"You may explain how that came to be," intimated Duff Salter, grimly superintending the court.
"Well, sir! As I dived from the skiff my head encountered a solid something which made me see a thousand flashes av lightning in one second. I was so stunned that I had only instinct—I belave ye call it that—to throw my ar-rum around the murthering object and hold like death. Ye know, judge, how drownin' men will hold to straws. That straw, yer Honor, was the spar of a vessel movin' through the water. It was, I found out afterward, one of the pieces which had wedged the ship on the Marine Railway, where she had been gettin' repaired, and she comin' off hurriedly about dusk, had not been loosened from her. I raised my voice by a despairin' effort, and screamed 'Help! help!' When I came to I was on an Austrian merchant ship, bound to Wilmington, North Carolina, for naval stores, and then to Trieste. The blow of the spar had given me a slight crack av the skull."

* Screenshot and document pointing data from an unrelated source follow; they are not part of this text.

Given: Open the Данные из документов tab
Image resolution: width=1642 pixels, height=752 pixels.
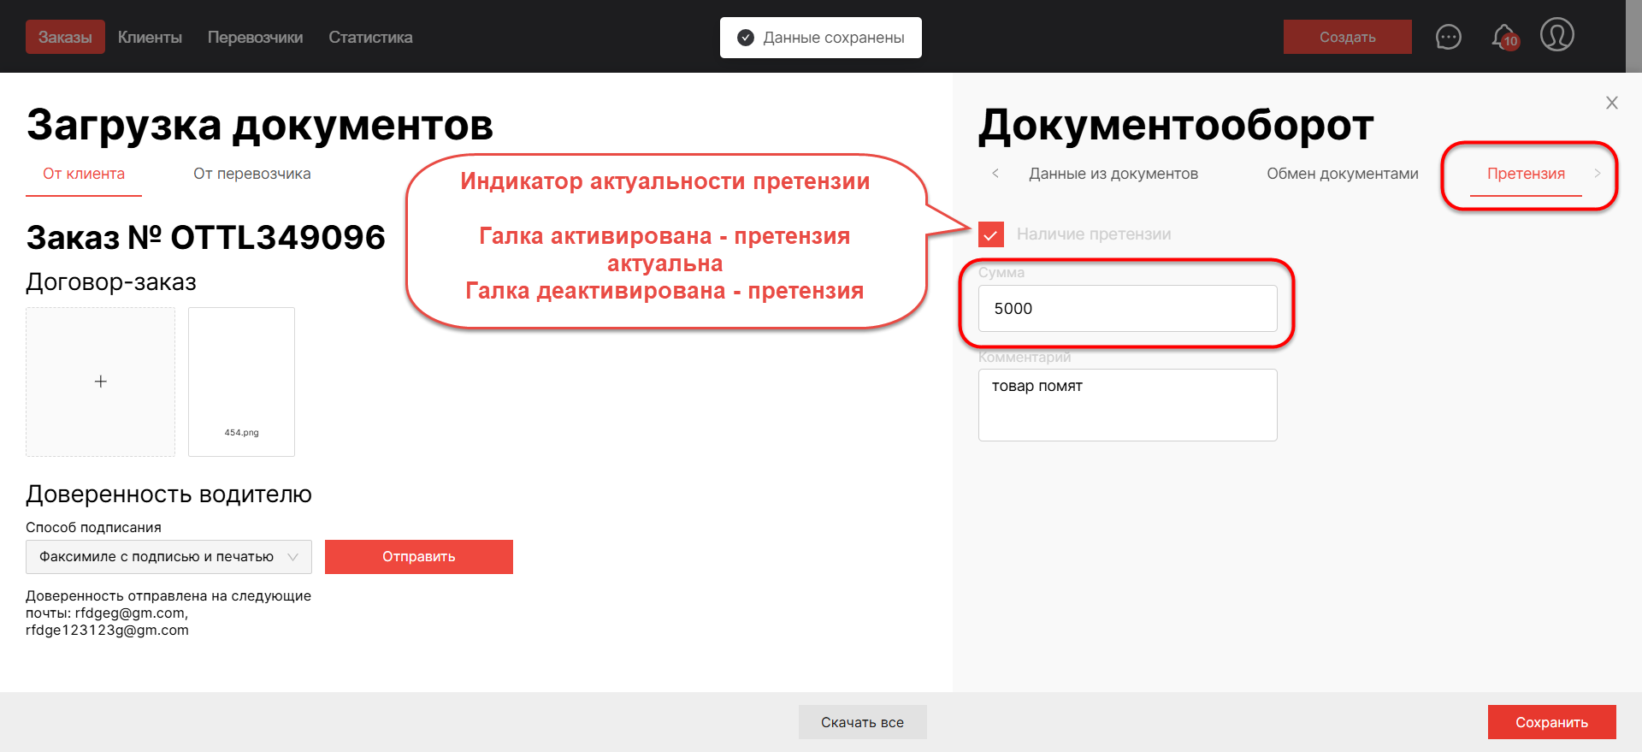Looking at the screenshot, I should (x=1113, y=174).
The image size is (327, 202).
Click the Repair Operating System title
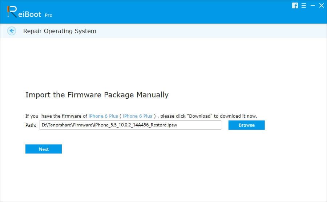point(60,31)
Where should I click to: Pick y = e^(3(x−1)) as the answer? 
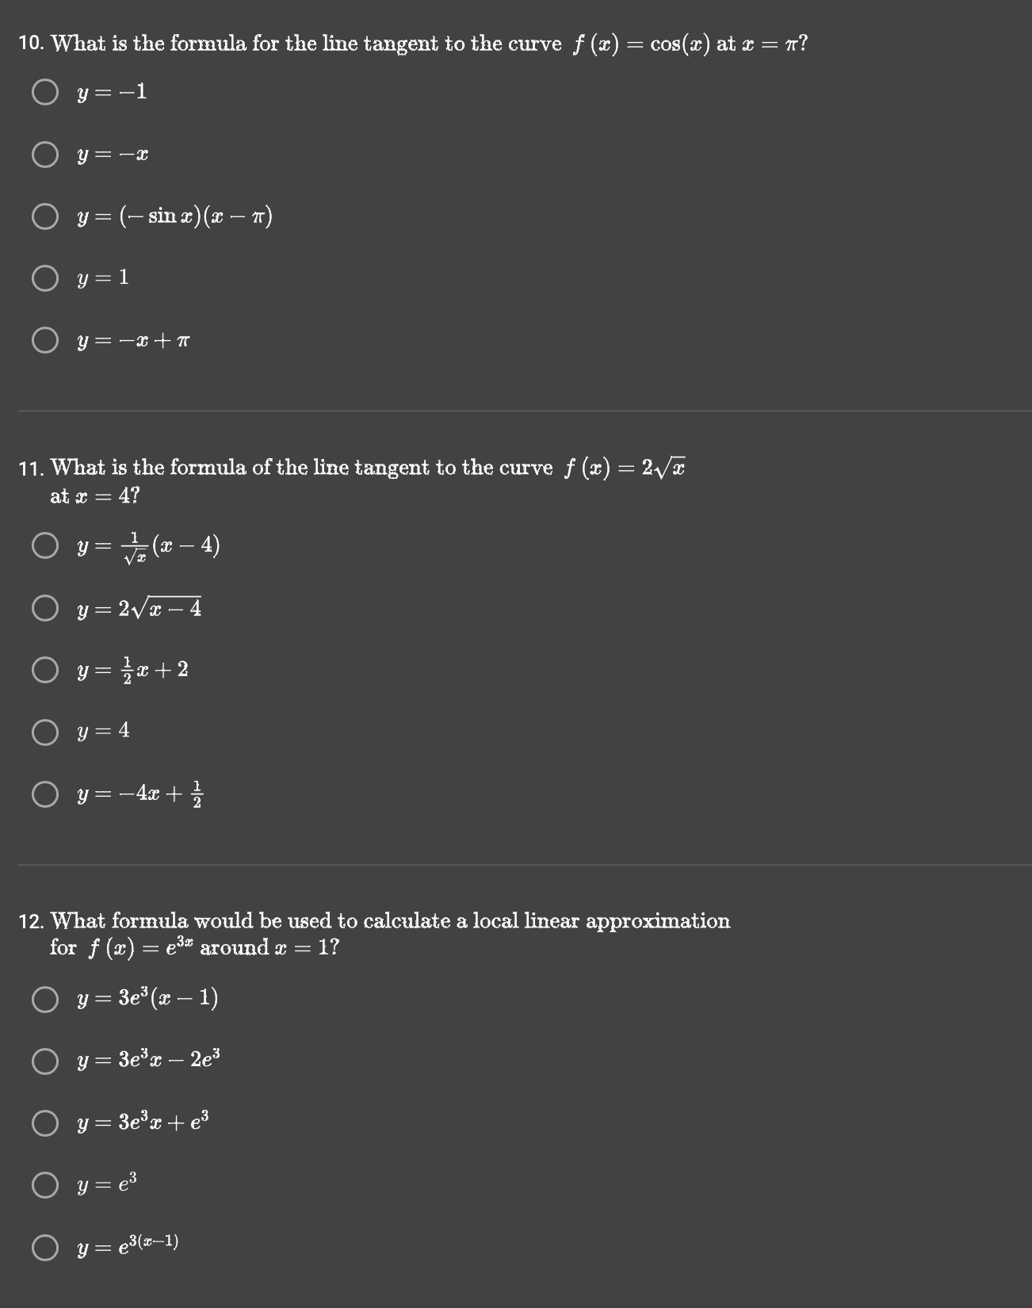pos(45,1246)
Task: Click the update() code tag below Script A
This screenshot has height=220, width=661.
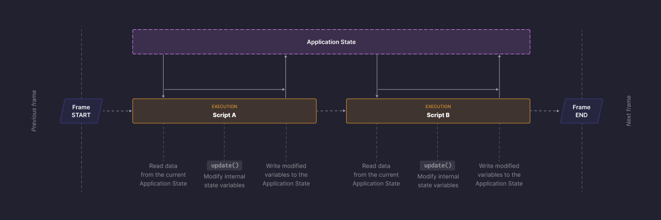Action: 224,165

"That crack is wide open yet," said Calvin Van de Lear.
"Begorra," returned the Irishman, facing placidly around until he found the owner of the voice, "Mr. Calvin Van de Lear, it would take many such a blow, sur, to fracture your heart!"
"Go on now, Donovan, and finish your tale. You were carried off to Trieste?" spoke Duff Salter.
"I was, sir. At Wilmington no news had been recaved of any tragedy in Philadelphia, and when I told my story there to a gentleman he concluded I was ravin' and a seein' delusions. The Austrian was short av a crew, and the docthor said if they could get away to sea he could make me effective very soon. I was too helpless to go on deck or make resistance. Says I, 'It's the will av God.'"
A round of applause greeted this story as it was ended, and cheerful hands were extended to the witness and the prisoner. Calvin Van de Lear, however, exclaimed:
"Alderman, what has all this to do with the prisoner's ignominious flight for months from his home and from persons he abandoned to suspicion and shame? This man is an impostor."
"Will you take the stand, Mr. Andrew Zane?" asked Duff Salter.
"No," replied the late fugitive. "I have been hunted and slandered like a wolf. I will give no evidence in Kensington, where I have been so shamefully treated. Let me be sent to a higher court, and there I will speak."